● RECORD LIST:

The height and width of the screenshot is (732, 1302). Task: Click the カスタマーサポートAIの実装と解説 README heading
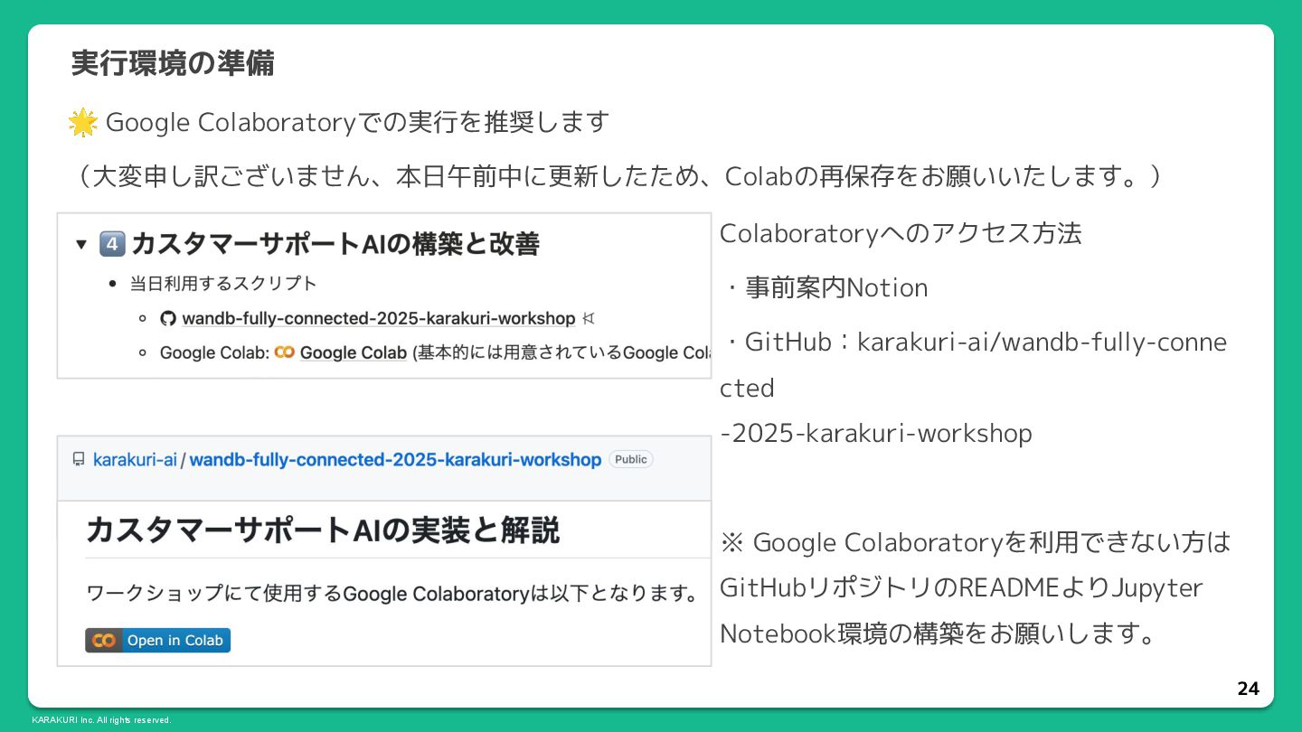(323, 530)
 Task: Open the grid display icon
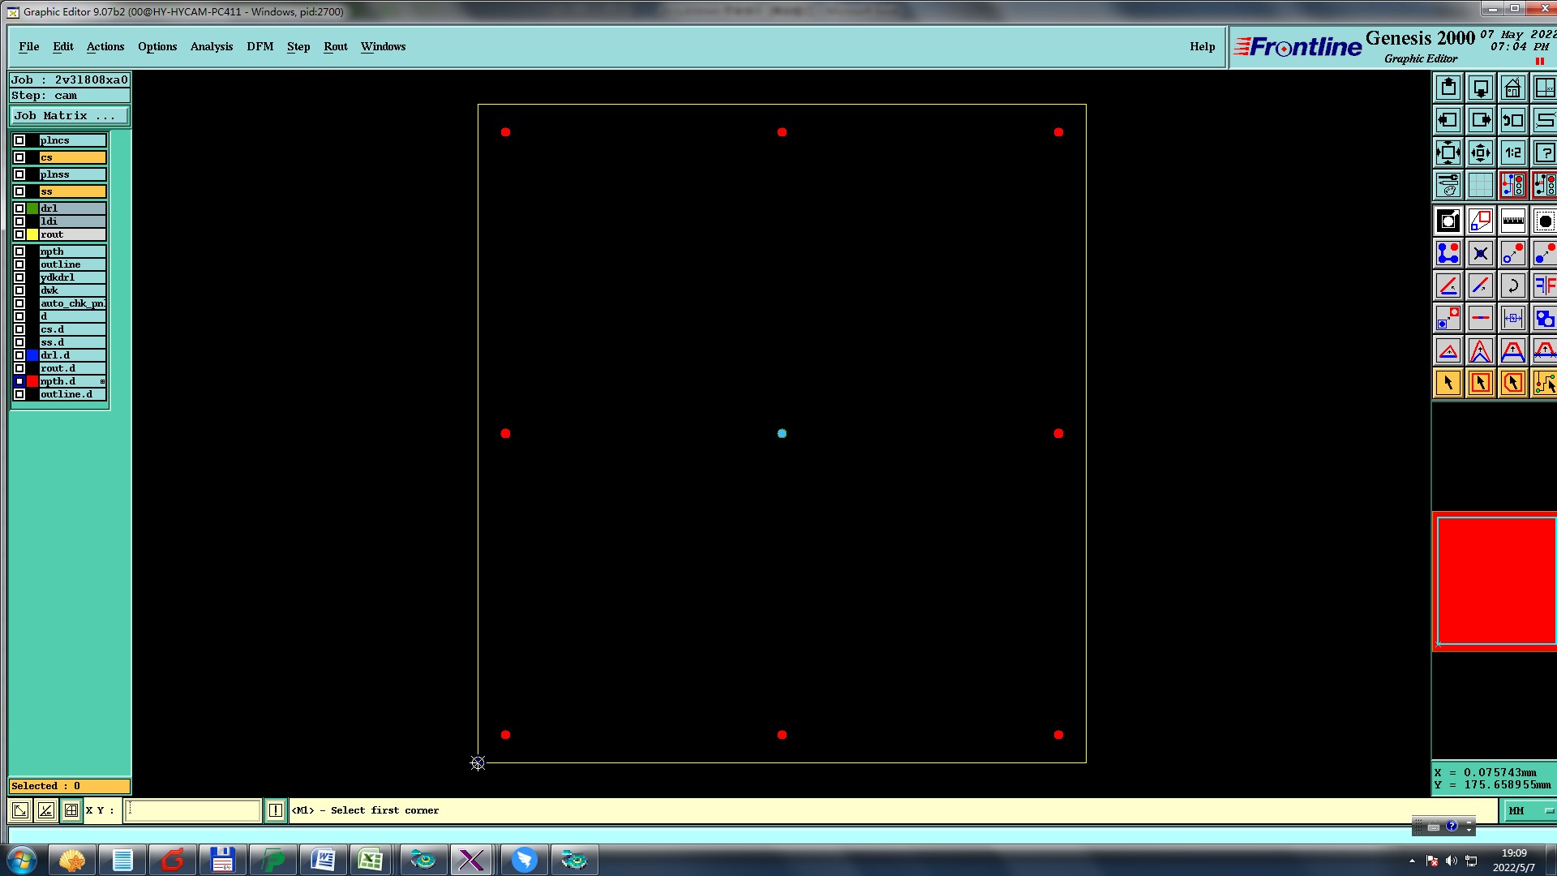pyautogui.click(x=1480, y=185)
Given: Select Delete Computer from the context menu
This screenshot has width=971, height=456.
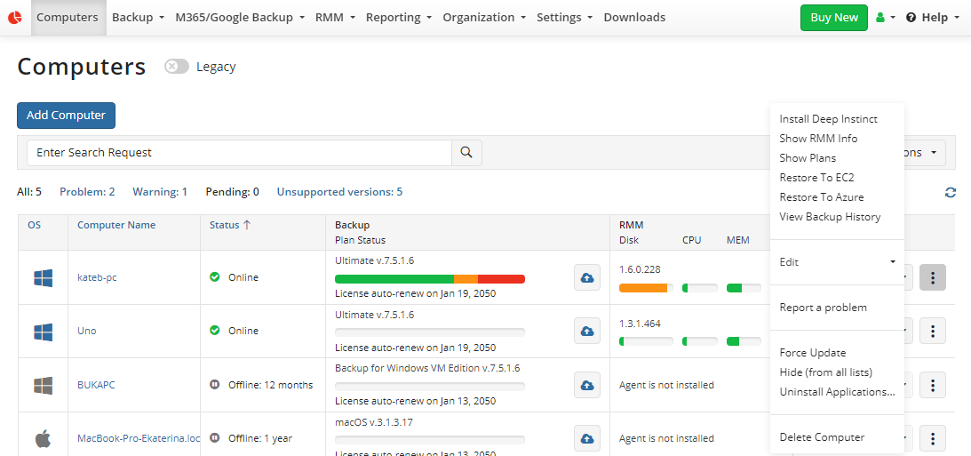Looking at the screenshot, I should [822, 437].
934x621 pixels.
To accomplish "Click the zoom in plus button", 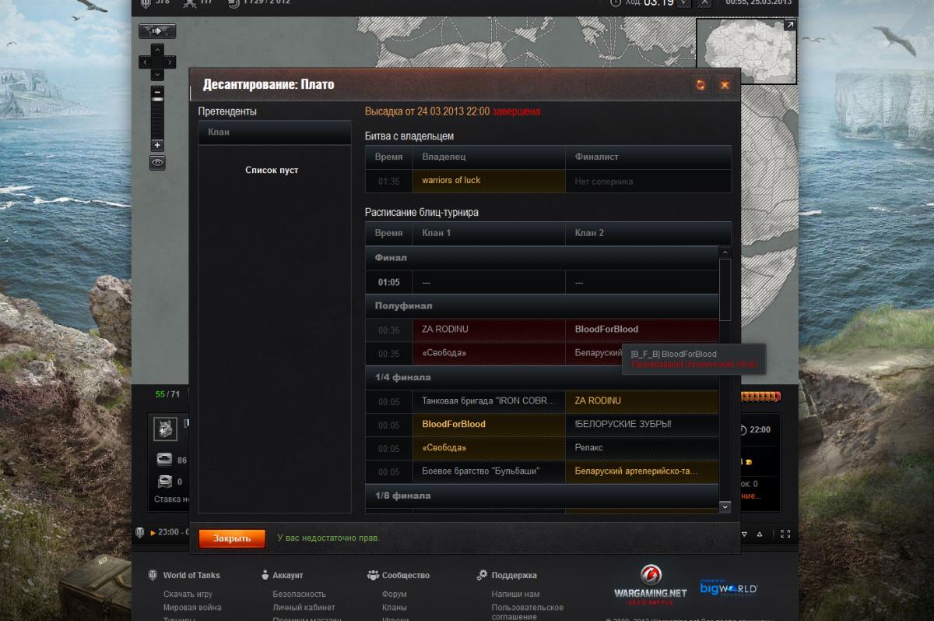I will (x=157, y=146).
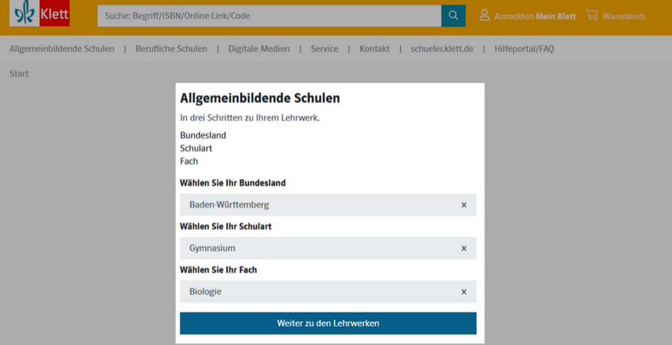The height and width of the screenshot is (345, 672).
Task: Open Allgemeinbildende Schulen menu
Action: [x=62, y=48]
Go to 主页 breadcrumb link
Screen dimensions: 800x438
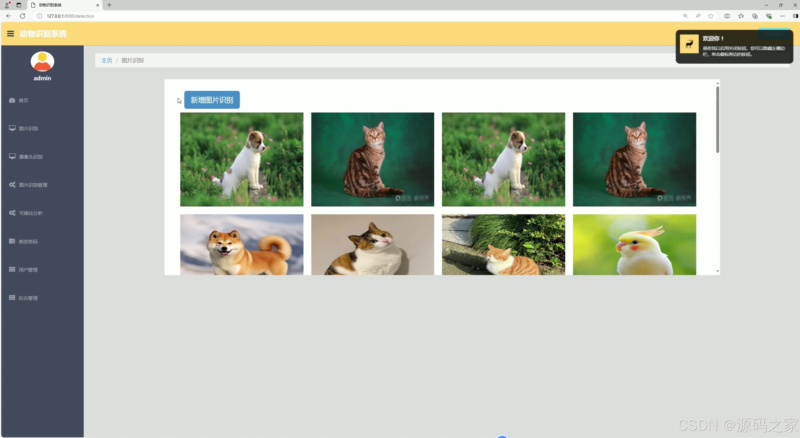click(107, 60)
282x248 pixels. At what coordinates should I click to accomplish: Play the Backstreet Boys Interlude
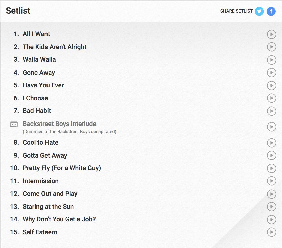(271, 127)
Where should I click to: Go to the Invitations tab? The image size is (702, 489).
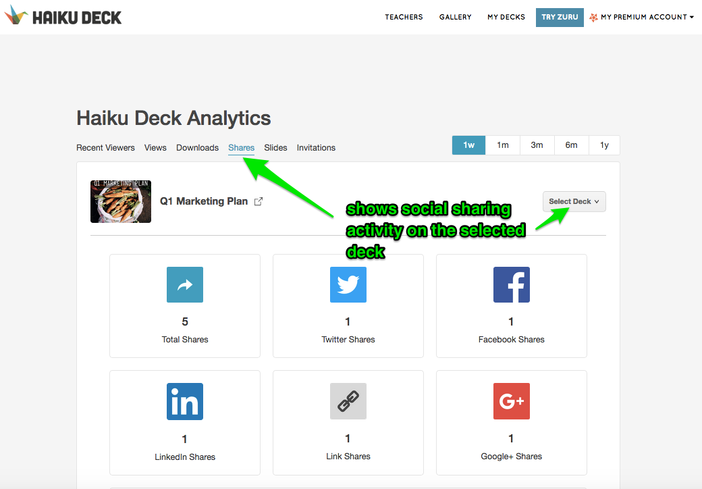(316, 148)
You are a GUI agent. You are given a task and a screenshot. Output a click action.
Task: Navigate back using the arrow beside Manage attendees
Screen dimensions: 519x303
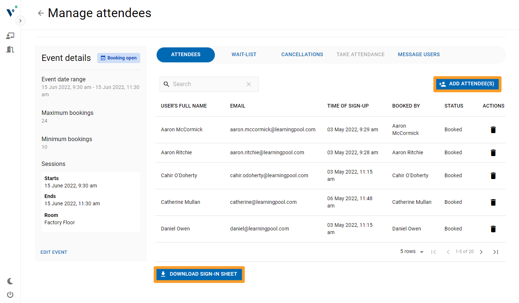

● WRITTEN INSTRUCTION:
Rewrite the listing from its start through the line holding "Looking at the", inclusive, swapping "context menu" for "right-click menu" and leaving everything else as it is. Omit the pictures from your answer.

● CORRECT RESULT:
The height and width of the screenshot is (732, 1302). Task: Click the カスタマーサポートAIの実装と解説 README heading
(323, 530)
 Task: Open the grid display icon
pyautogui.click(x=1480, y=185)
Given: Select Delete Computer from the right-click menu
This screenshot has width=971, height=456.
Looking at the screenshot, I should [822, 437].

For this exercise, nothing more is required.